* **QUOTED TEXT**
_____
This story appeared in http://www.kaieteurnewsonline.com/2012/06/04/world-bank-bans-cjia-contractor/

Jamaica’s Contractor General, Greg Christie

When you read it, note that the company involved is the parent company of China Harbour Engineering Company (CHEC). This is the company Cayman Islands premier, McKeeva Bush signed a Memorandum of Understanding to construct two finger piers in George Town.

World Bank bans CJIA contractor

“The World Bank Group has identified corruption as one of the single greatest obstacles to economic and social development in its member countries, inclusive of Jamaica.”

The parent firm of the Chinese firm that was controversially awarded the US$150M deal by the Bharrat Jagdeo administration to rebuild the Cheddi Jagan International Airport (CJIA,) was banned by the World Bank three years ago for corruption, Jamaica authorities have said.

Jamaica’s Contractor-General, Greg Christie, was yesterday quoted by the Jamaica Gleaner, as saying that China Communications Construction Company Limited (CCCC) has been debarred since January 2009, by the World Bank, under the Bank’s ‘Fraud and Corruption Sanctioning Policy.’

CCCC is the parent company of China Harbour Engineering Company (CHEC) which was controversially awarded the contract to carry out massive expansion works on CJIA in November last year. That contract was secretly inked in Jamaica and Guyanese only learnt of it after it was reported in newspapers there.
The Guyana government has heavily defended the airport deal saying that it will target markets from Asia and Africa for passengers.

Yesterday, the independent Office of the Contractor General (OCG), which is tasked with monitoring government contracts in Jamaica, issued a strongly worded statement.

The OCG said under the terms of the World Bank debarment, CCCC and “any firm directly or indirectly controlled by CCCC”, have been declared ineligible to be awarded any World Bank-financed contracts that are related to “roads and bridges”, during the period January 12, 2009 to January 12, 2017.

It said that CHEC is a major subsidiary of CCCC, and one of the two entities that is currently listed by CCCC as its “overseas business” as such the debarment automatically extends to CHEC.

The World Bank Group has identified corruption as one of the single greatest obstacles to economic and social development in its member countries, inclusive of Jamaica.

However, the bank has been combating corruption and fraud in public sector contracting to prohibit its member countries from awarding World Bank financed contracts to any of the firms or individuals that the bank has sanctioned under its Fraud and Corruption Policy.

Since 1999, more than 330 firms and individuals have been sanctioned and debarred by the Bank for engaging in fraud and corruption on World Bank financed projects.
_____
* **WHAT TO DO**
a) Repeat the passage from the World Bank ban article starting at "CCCC is the" and ending at "in newspapers there.".
b) Answer these questions using the World Bank ban article:
(i) In what month was CHEC awarded the CJIA expansion contract?
(ii) What period does the World Bank debarment of CCCC cover?
(iii) Since 1999, how many firms and individuals has the Bank sanctioned and debarred for fraud and corruption?

* **LISTING**
_____
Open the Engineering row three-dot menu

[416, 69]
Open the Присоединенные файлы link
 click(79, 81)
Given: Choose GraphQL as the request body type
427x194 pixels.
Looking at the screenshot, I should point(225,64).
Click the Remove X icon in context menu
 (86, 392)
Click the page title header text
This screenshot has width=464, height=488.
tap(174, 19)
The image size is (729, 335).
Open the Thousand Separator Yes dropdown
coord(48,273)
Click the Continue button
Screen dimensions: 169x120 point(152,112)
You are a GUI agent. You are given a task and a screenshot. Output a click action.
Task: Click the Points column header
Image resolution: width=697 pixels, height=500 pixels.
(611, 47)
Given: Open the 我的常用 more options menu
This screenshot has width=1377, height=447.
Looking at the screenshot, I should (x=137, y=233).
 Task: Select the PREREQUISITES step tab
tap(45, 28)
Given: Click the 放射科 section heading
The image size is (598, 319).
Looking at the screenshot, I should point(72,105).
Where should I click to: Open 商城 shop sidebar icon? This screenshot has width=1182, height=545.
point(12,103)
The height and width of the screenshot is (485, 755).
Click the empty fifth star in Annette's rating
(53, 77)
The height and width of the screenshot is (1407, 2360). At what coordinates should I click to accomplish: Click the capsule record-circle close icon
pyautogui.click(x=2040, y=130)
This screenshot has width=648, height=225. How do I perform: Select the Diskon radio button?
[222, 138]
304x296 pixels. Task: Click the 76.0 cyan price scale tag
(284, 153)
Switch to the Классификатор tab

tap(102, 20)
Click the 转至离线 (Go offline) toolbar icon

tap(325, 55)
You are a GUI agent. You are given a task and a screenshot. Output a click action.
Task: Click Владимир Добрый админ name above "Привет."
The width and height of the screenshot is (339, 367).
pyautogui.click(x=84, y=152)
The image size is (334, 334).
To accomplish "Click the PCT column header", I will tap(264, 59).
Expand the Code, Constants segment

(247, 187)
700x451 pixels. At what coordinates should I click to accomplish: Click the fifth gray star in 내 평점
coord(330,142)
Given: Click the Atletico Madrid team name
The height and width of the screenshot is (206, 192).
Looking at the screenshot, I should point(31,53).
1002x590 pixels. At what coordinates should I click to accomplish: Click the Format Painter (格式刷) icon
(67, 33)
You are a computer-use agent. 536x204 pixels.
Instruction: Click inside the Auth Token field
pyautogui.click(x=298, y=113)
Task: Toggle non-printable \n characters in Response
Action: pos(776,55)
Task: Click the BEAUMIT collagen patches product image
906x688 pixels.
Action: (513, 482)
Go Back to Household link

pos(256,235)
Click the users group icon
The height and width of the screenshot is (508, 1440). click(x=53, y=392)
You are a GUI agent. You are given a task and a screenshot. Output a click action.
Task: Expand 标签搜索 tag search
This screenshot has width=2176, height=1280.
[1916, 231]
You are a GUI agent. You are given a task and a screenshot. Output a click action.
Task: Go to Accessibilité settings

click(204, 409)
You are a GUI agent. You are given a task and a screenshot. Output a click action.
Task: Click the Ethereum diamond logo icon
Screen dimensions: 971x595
_____
* **COMPLETE ANSWERS**
a)
CCCC is the parent company of China Harbour Engineering Company (CHEC) which was controversially awarded the contract to carry out massive expansion works on CJIA in November last year. That contract was secretly inked in Jamaica and Guyanese only learnt of it after it was reported in newspapers there.

b)
(i) November of last year
(ii) January 12, 2009 to January 12, 2017
(iii) More than 330